==== TEXTO FORNECIDO ====
A história do Homem de Lata surgiu originalmente com Nick Chopper, um personagem amaldiçoado pela Bruxa Má do Leste, Nessarose. Um homem normal da terra dos Munchkins, Nick se apaixonou, e decidiu se casar com uma mulher de seu povo. Foi então que a maldição recaiu sobre ele, fazendo com que o machado que pertencia a ele cortasse seus membros, um por um, até que o casamento fosse impossibilitado. 


À medida em que perdia partes do seu corpo, Chopper as substituía por membros de lata. Braços, pernas e, aos poucos, os centros da existência. Primeiro, o cérebro, cortado e consertado em um só momento. “A Bruxa Má então fez o machado escorregar e cortar minha cabeça, e no começo eu pensei que era o fim para mim. Mas o armeiro aconteceu de passar por ali, e ele me fez uma nova cabeça de lata”.
====
● **EXERCÍCIO ESCRITO A**:
Edite o trecho do texto sobre o Homem de Lata que começa com as palavras "A história do" e termina com "casamento fosse impossibilitado.", trocando "machado" por "serrote".
==== REGISTROS DE ORIGEM ====
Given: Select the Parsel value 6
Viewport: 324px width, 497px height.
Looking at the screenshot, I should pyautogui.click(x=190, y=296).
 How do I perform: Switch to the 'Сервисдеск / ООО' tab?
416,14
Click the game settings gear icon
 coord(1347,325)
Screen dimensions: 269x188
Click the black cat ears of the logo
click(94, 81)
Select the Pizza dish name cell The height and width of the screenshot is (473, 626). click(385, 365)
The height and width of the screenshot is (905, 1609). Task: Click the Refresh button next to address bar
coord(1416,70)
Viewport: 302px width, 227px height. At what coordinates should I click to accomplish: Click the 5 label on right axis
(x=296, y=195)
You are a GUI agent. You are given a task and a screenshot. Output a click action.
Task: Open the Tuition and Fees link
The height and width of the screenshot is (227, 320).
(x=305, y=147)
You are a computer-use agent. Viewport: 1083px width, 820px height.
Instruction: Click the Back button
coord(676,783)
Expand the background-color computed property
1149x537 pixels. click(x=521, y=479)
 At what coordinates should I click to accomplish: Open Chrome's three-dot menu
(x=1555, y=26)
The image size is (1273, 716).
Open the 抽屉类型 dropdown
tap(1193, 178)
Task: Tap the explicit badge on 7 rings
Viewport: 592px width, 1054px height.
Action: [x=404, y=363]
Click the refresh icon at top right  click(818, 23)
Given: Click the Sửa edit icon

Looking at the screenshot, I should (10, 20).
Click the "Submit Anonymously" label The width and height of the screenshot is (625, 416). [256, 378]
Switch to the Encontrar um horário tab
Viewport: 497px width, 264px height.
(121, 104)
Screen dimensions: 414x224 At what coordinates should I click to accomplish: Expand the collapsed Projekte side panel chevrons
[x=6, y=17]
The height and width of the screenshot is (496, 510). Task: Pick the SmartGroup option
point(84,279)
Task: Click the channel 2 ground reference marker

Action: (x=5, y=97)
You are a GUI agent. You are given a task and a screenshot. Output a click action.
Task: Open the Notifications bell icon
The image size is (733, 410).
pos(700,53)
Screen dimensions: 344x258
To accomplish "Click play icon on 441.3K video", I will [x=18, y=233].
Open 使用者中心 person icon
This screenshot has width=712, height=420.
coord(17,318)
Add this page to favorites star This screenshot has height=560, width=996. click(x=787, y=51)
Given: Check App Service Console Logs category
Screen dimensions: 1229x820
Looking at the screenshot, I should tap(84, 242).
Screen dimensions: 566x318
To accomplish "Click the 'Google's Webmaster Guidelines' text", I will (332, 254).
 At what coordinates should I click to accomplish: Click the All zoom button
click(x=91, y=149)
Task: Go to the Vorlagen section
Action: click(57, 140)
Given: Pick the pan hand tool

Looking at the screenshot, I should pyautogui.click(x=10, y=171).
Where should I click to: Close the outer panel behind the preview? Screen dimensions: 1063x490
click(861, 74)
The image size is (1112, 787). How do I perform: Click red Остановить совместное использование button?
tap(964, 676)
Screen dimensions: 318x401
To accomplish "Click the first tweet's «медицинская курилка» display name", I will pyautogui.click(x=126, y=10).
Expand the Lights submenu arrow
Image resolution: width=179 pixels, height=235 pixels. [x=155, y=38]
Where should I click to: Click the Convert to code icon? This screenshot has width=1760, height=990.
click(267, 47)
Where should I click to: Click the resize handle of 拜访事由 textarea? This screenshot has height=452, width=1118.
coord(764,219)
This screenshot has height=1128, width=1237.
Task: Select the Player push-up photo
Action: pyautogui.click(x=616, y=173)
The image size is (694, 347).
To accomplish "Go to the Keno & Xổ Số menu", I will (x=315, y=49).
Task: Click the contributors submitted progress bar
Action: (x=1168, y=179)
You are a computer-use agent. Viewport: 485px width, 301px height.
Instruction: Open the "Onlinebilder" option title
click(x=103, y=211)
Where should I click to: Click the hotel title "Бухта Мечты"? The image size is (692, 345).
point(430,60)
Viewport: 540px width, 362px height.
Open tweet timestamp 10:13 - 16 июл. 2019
====
● **EXERCÍCIO ESCRITO B**:
Reproduza sem alterações as linhas das entradas que vão da linha que contém "Screen dimensions: 414x224" até a linha que contém "click(267, 47)", ambas incluídas.

● **RESPOSTA ESCRITA A**:
A história do Homem de Lata surgiu originalmente com Nick Chopper, um personagem amaldiçoado pela Bruxa Má do Leste, Nessarose. Um homem normal da terra dos Munchkins, Nick se apaixonou, e decidiu se casar com uma mulher de seu povo. Foi então que a maldição recaiu sobre ele, fazendo com que o serrote que pertencia a ele cortasse seus membros, um por um, até que o casamento fosse impossibilitado.

● **RESPOSTA ESCRITA B**:
Screen dimensions: 414x224 At what coordinates should I click to accomplish: Expand the collapsed Projekte side panel chevrons
[x=6, y=17]
The height and width of the screenshot is (496, 510). Task: Pick the SmartGroup option
point(84,279)
Task: Click the channel 2 ground reference marker

Action: (x=5, y=97)
You are a GUI agent. You are given a task and a screenshot. Output a click action.
Task: Open the Notifications bell icon
The image size is (733, 410).
pos(700,53)
Screen dimensions: 344x258
To accomplish "Click play icon on 441.3K video", I will [x=18, y=233].
Open 使用者中心 person icon
This screenshot has width=712, height=420.
coord(17,318)
Add this page to favorites star This screenshot has height=560, width=996. click(x=787, y=51)
Given: Check App Service Console Logs category
Screen dimensions: 1229x820
Looking at the screenshot, I should tap(84, 242).
Screen dimensions: 566x318
To accomplish "Click the 'Google's Webmaster Guidelines' text", I will (332, 254).
 At what coordinates should I click to accomplish: Click the All zoom button
click(x=91, y=149)
Task: Go to the Vorlagen section
Action: click(57, 140)
Given: Pick the pan hand tool

Looking at the screenshot, I should pyautogui.click(x=10, y=171).
Where should I click to: Close the outer panel behind the preview? Screen dimensions: 1063x490
click(861, 74)
The image size is (1112, 787). How do I perform: Click red Остановить совместное использование button?
tap(964, 676)
Screen dimensions: 318x401
To accomplish "Click the first tweet's «медицинская курилка» display name", I will pyautogui.click(x=126, y=10).
Expand the Lights submenu arrow
Image resolution: width=179 pixels, height=235 pixels. [x=155, y=38]
Where should I click to: Click the Convert to code icon? This screenshot has width=1760, height=990.
click(267, 47)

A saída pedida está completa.